Surpresa, Carol não lembrou de nada inteligente para dizer e balbuciou tolamente:

- ... ...gada...

- Meu nome é muito feio (Hermengarda!) cochicha-lhe no ouvido, mas quero que você, como todo mundo, me chame pelo apelido, Meg, e, por favor, nada de dona nem de senhora.

- Eu sou Carolina, mas todos me chamam de Carol.

- Eu já sabia, o Armandinho me disse.

O Armandinho procurou desanuviar o ambiente contando mil casos, mas a Carol não achava graça em nada. Queria sumir dali. Nunca pensou que fosse tão difícil relacionar-se com uma sogra em potencial.

Finalmente foram para a mesa e ela obrigou-se a se servir de tudo e comer um pouco.

E, então já, podia despedir-se.

- Volte sempre! Esta casa agora é sua!

-....gada... Ufa!

Na semana seguinte foi a vez do Armando conhecer a mãe da Carol.

Esta visita foi bem mais tranqüila. O Armando estava muito à vontade e a Berta, mãe da Carol recebeu-o carinhosamente, sem exageros.

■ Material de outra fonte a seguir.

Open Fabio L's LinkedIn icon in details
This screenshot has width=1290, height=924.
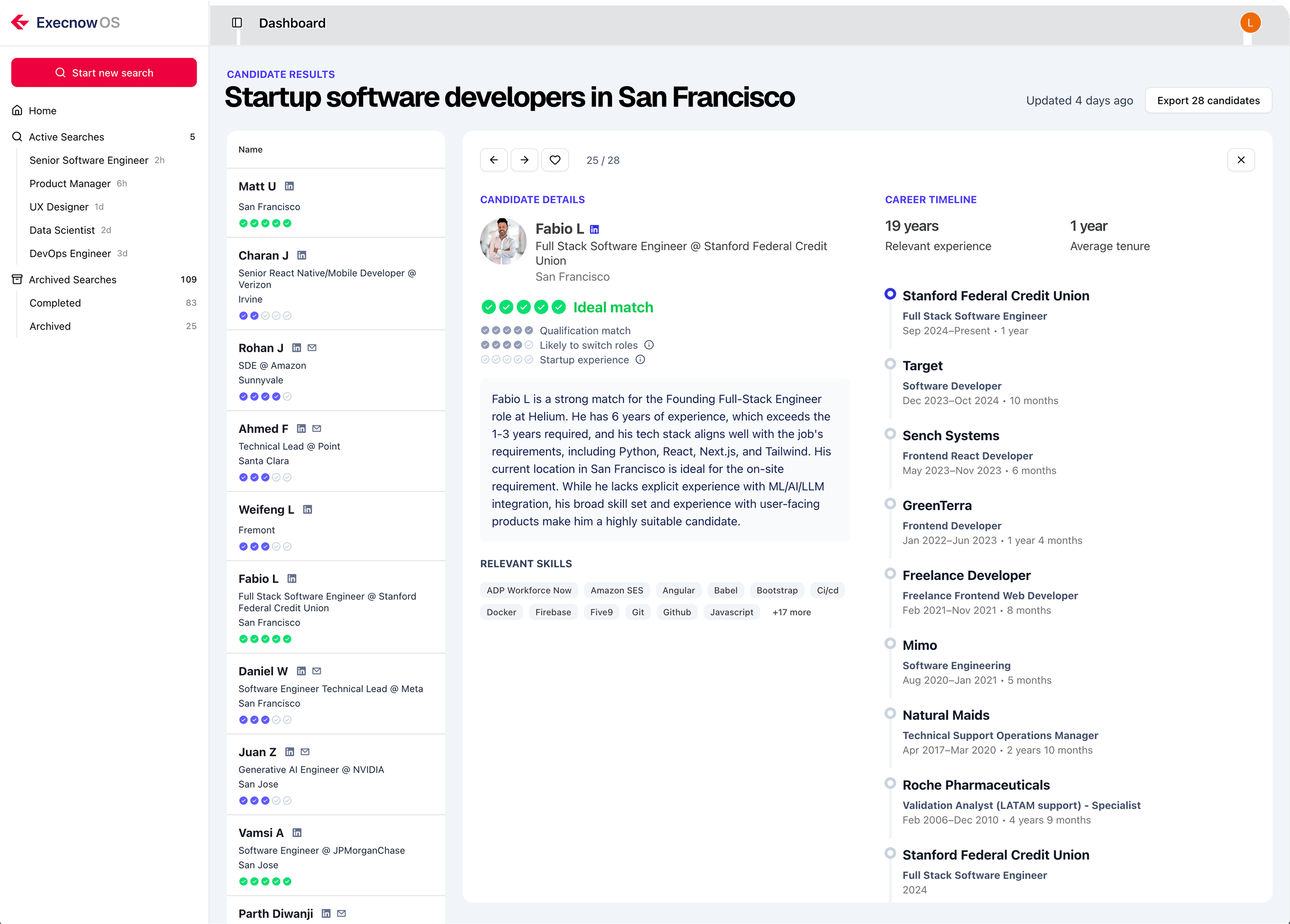594,229
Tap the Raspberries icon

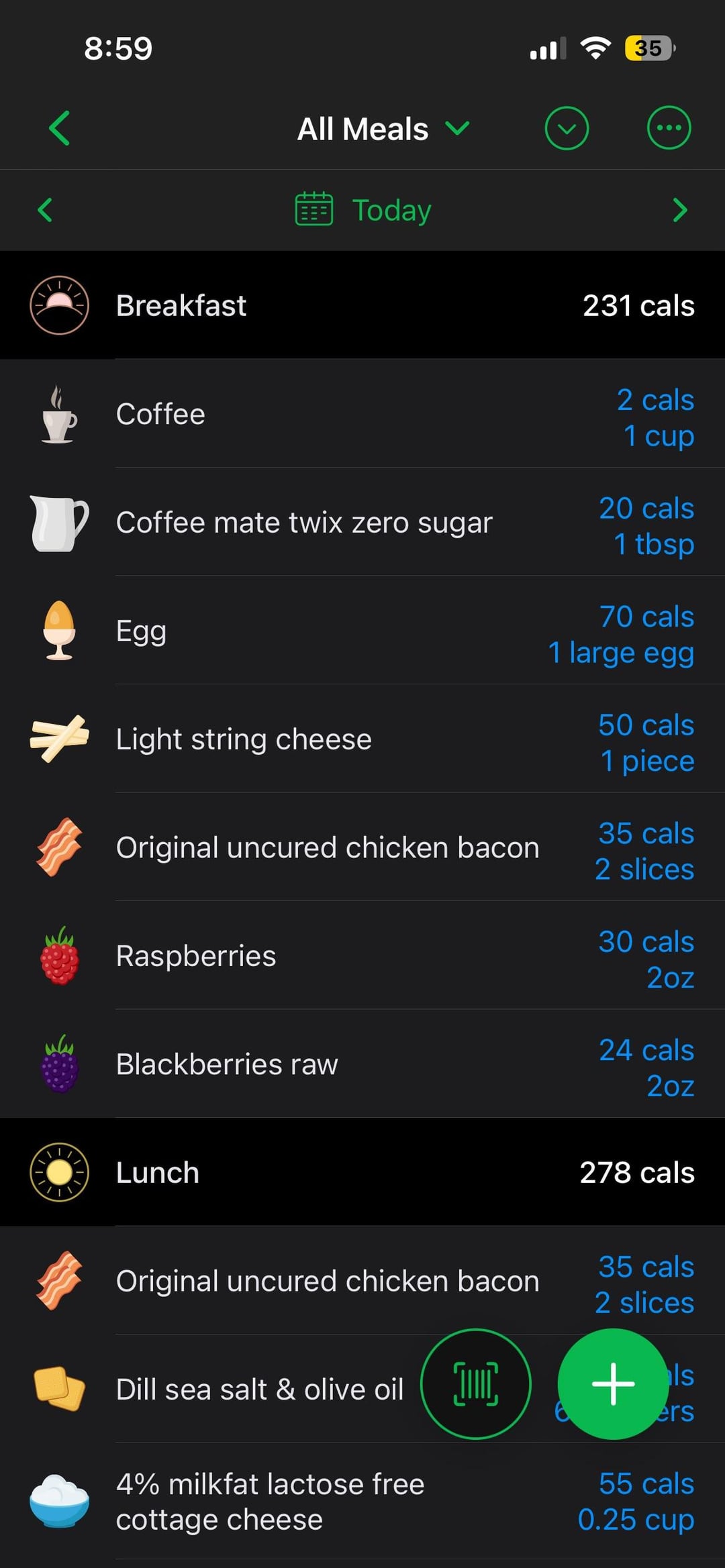click(59, 956)
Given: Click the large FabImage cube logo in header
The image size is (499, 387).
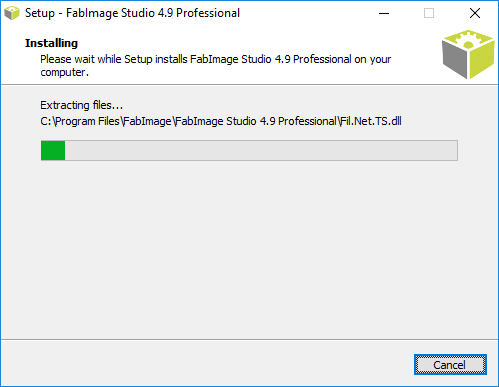Looking at the screenshot, I should tap(468, 54).

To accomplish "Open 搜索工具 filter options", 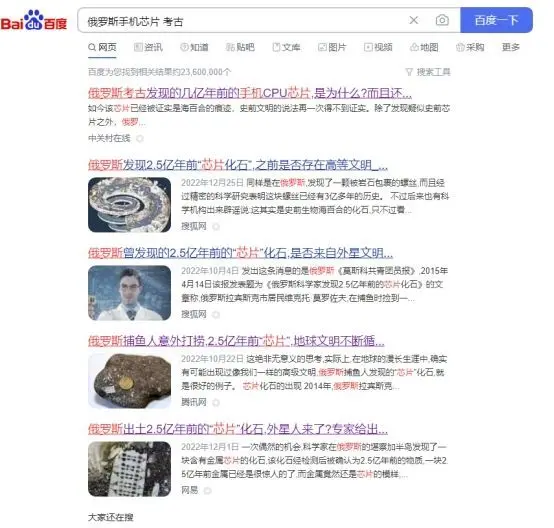I will [x=428, y=72].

Ofereceu, logo após os cumprimentos, uma latinha de cerveja que ele aceitou e trouxe uma bandeja enorme, de plástico, abarrotada de salgadinhos feitos por ela mesma (deliciosos).

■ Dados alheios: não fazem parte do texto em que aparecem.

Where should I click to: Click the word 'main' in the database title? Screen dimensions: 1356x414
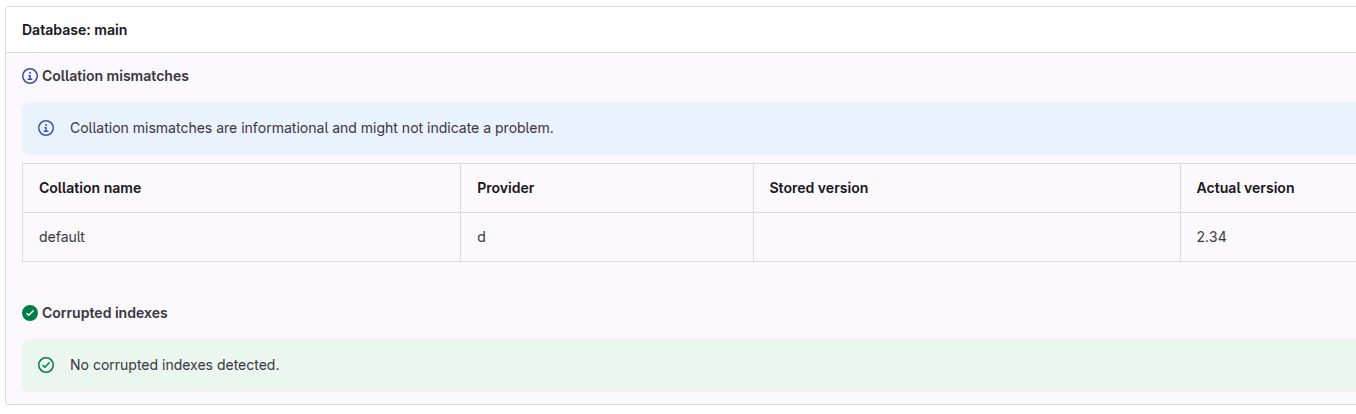click(111, 30)
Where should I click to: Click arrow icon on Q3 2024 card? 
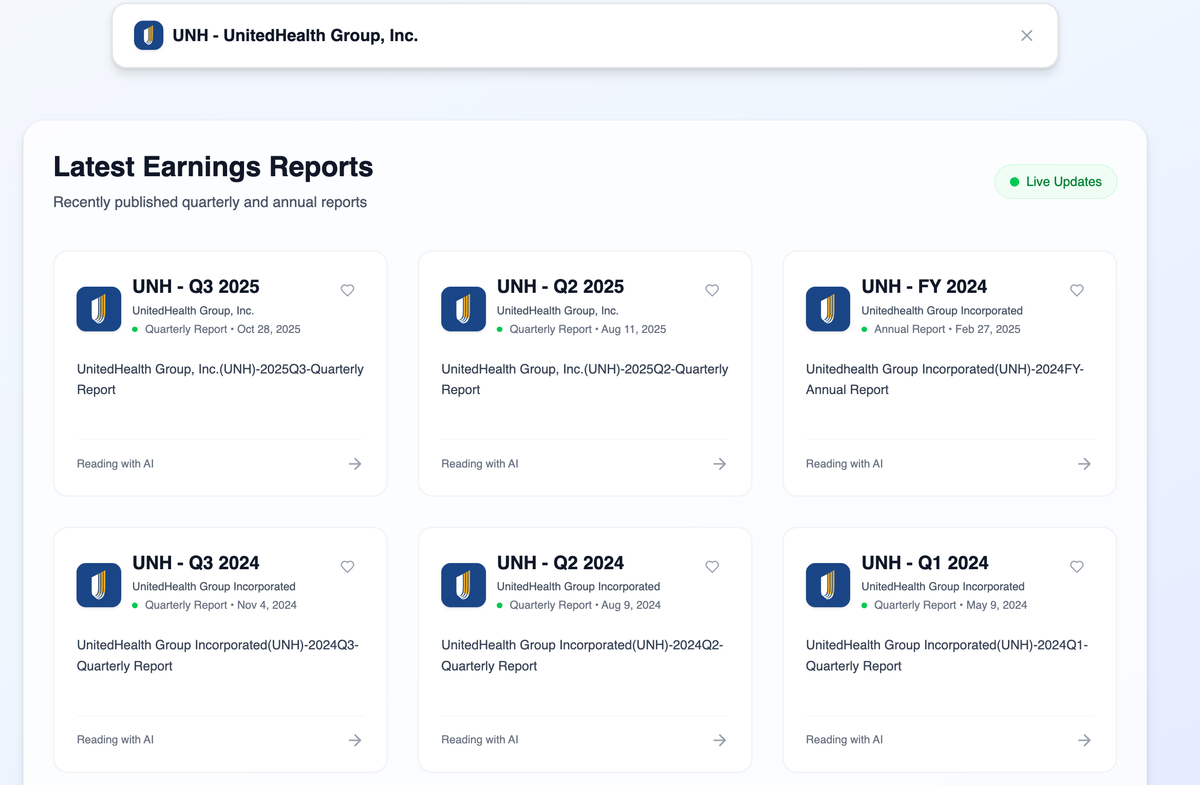pyautogui.click(x=355, y=740)
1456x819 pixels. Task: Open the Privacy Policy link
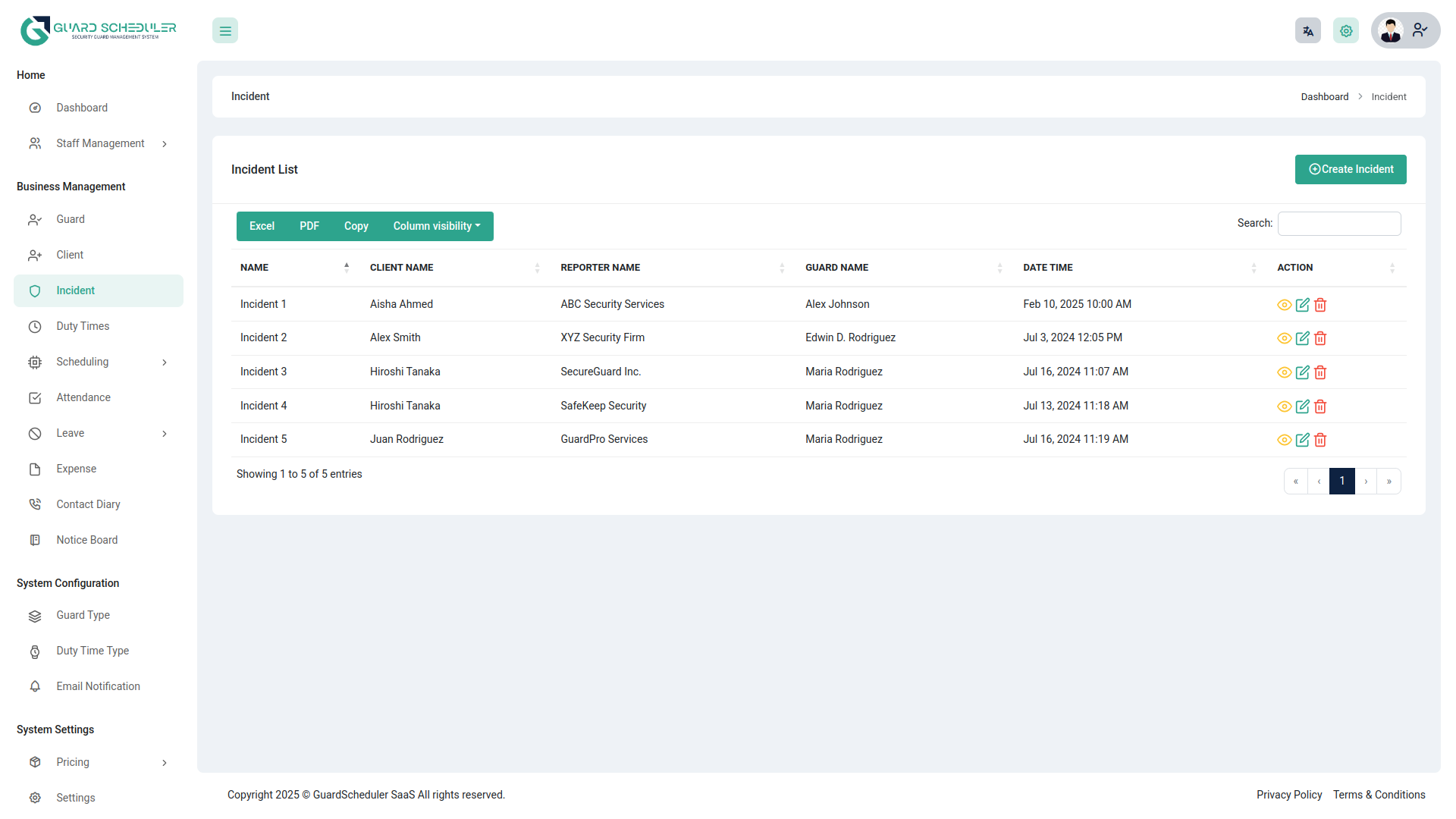coord(1288,795)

A Carol ficou meio preocupada. Será que ele ia achar sua mãe muito brega?

Mas ele comeu à vontade, aceitou a segunda cerveja, e, quando ela ofereceu uma fatia de bolo, disse francamente que não gostava de bolo, mas que aceitava mais uma latinha.

- Meu Deus! Será que a Mamãe vai achar que ele bebe demais?

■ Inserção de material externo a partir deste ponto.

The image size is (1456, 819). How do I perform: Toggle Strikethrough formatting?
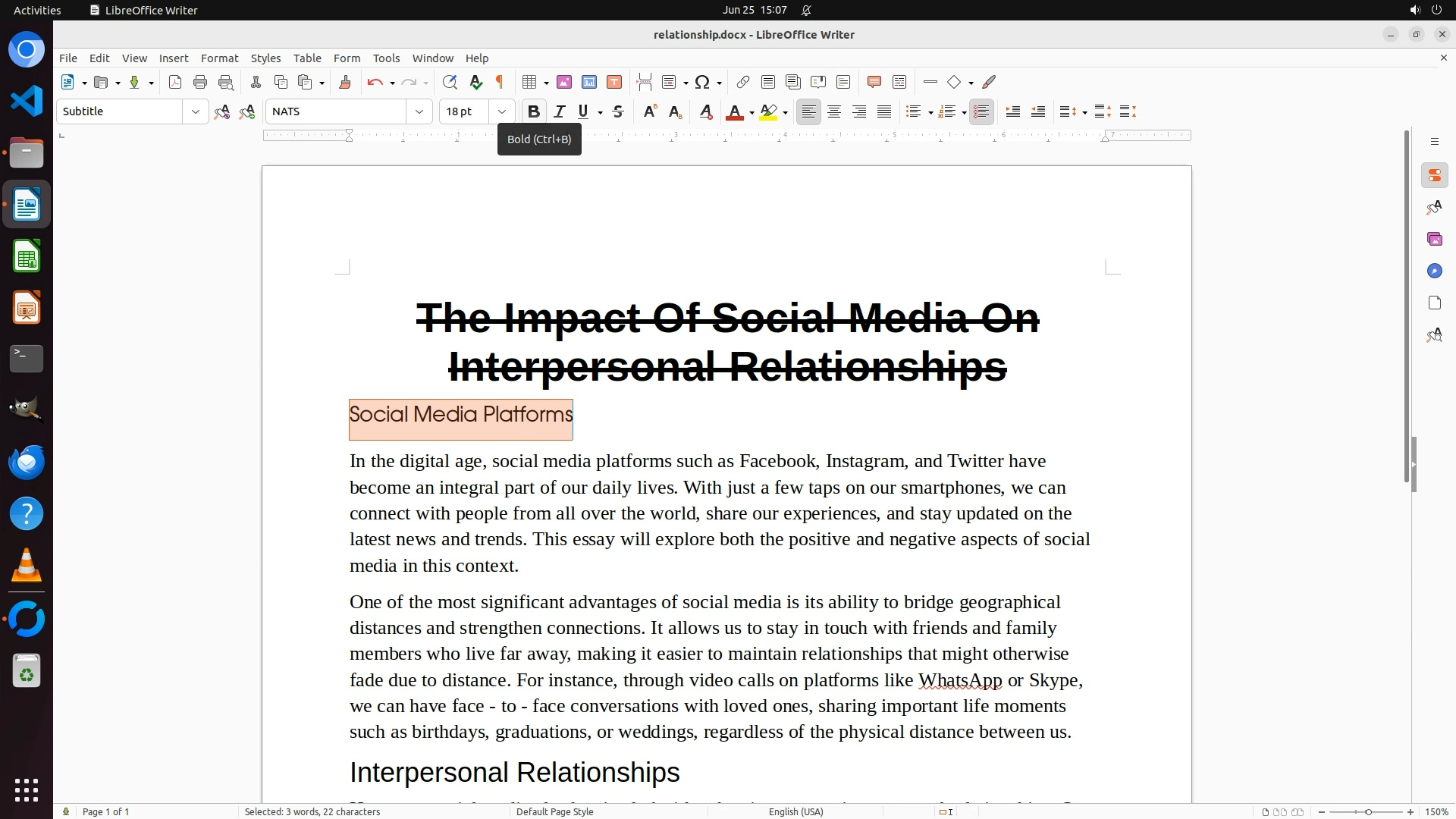click(618, 112)
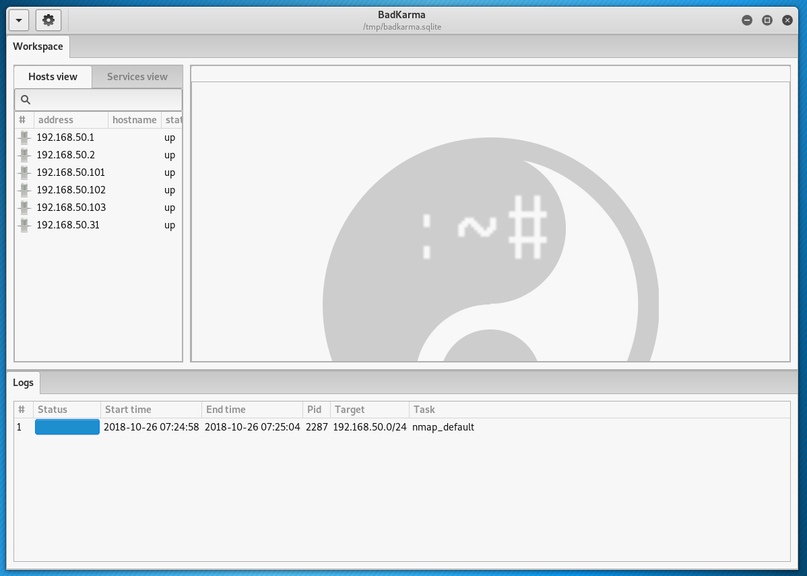807x576 pixels.
Task: Select the nmap_default log task entry
Action: tap(443, 427)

Berta era uma mulher simples, não se incomodava com etiquetas, mas, detestava beberrões e Carol sabia disso, é claro.

Carol estava com medo de que ele comparasse a sofisticação da mãe dele com a simplicidade da dela, mas ele nem reparou nisso. Aliás, já havia dito a Carol que a amava mesmo sem conhecê-la, pelo simples fato dela ser sua mãe e que a única queixa que tinha dela era o limite que ela punha no namoro dos dois. . .

Mas, faltava a terceira e mais complicada etapa. O confronto das duas futuras sogras.

Dentre os problemáticos relacionamentos familiares, é, sem dúvida, o das sogras o mais problemático de todos. Não por culpa delas, coitadas! (não conheço uma só que não diga: “eu não dou palpite, respeito às decisões de minha nora (ou genro)”. ““ A mãe dele (a) é um amor! Somos grandes amigas! ´´).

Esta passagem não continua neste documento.